“How Do I Fill the Void of Loneliness to Fight Sexual Temptation?”

When I saw the question: “My Wife is Seriously Ill: Does That Mean No More Sex Forever?” and the answer, it touched me deeply and filled me with great resolve to be celibate as God commands. When I read “when God has made it off limits for some people,” I knew that was speaking to me and it was a great blessing but it brought up a very important question.

I’ve lived a life of service and have come to accept that it is not in God’s plan for me to be married. But I’ve only recently come to understand that it was my deep loneliness that was instrumental in bringing me to sins of a sexual nature. Sins of masturbation, homosexuality and cross-dressing.

My question is: How can those of us who have sinned by doing things of a sexual nature fill the void of loneliness so we may better break free from the acts of homosexuality, masturbation, and other sexual sins?

You know, men like you are my heroes for your willingness to face the dark corners of your soul and invite God to be the God of Light in those dark corners so that you can bring glory to Him in every place of your being!!

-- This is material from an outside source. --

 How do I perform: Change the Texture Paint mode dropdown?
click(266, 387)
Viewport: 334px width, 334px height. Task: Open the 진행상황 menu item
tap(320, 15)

What I have learned from years of ministry to those dealing with unwanted homosexuality is that the aching void of loneliness is addressed by developing emotionally healthy relationships with other people (especially godly, non-erotic same-sex relationships) in the Body of Christ. God’s plan is for us to experience connection with other believers, such as David and Jonathan, who experienced a deep, real, God-glorifying same-sex friendship (and of whom we are told, their hearts were “knitted together”—by God, presumably). If there is a men’s ministry in your church, or if you can find a place to make connection with other men especially, and with other believers in your church, that will help with the loneliness issue.

At the same time, it’s important to have a plan for something ELSE to do when your flesh is raging (and you will experience greater temptation during times of stress). The key is to pre-decide on an activity that is incompatible with masturbation, cruising and cross-dressing—something like going for a run. It makes a huge difference to have a plan PLUS an accountability partner that you can call when you’re struggling with temptation. I pray you will find one.

Are you familiar with Joe Dallas’ excellent book Desires in Conflict? He can help you understand the dynamics of the homosexual struggle and how God brings healing.

Also, there is a free online support group at Living Hope Ministries You can find connection with other men who are learning to be overcomers in the same struggle. Most are not cross-dressers, but all struggle with homosexual attractions. It’s a safe place to be real and find strong support. http://forums.livehope.org

The Lord bless you and keep you today!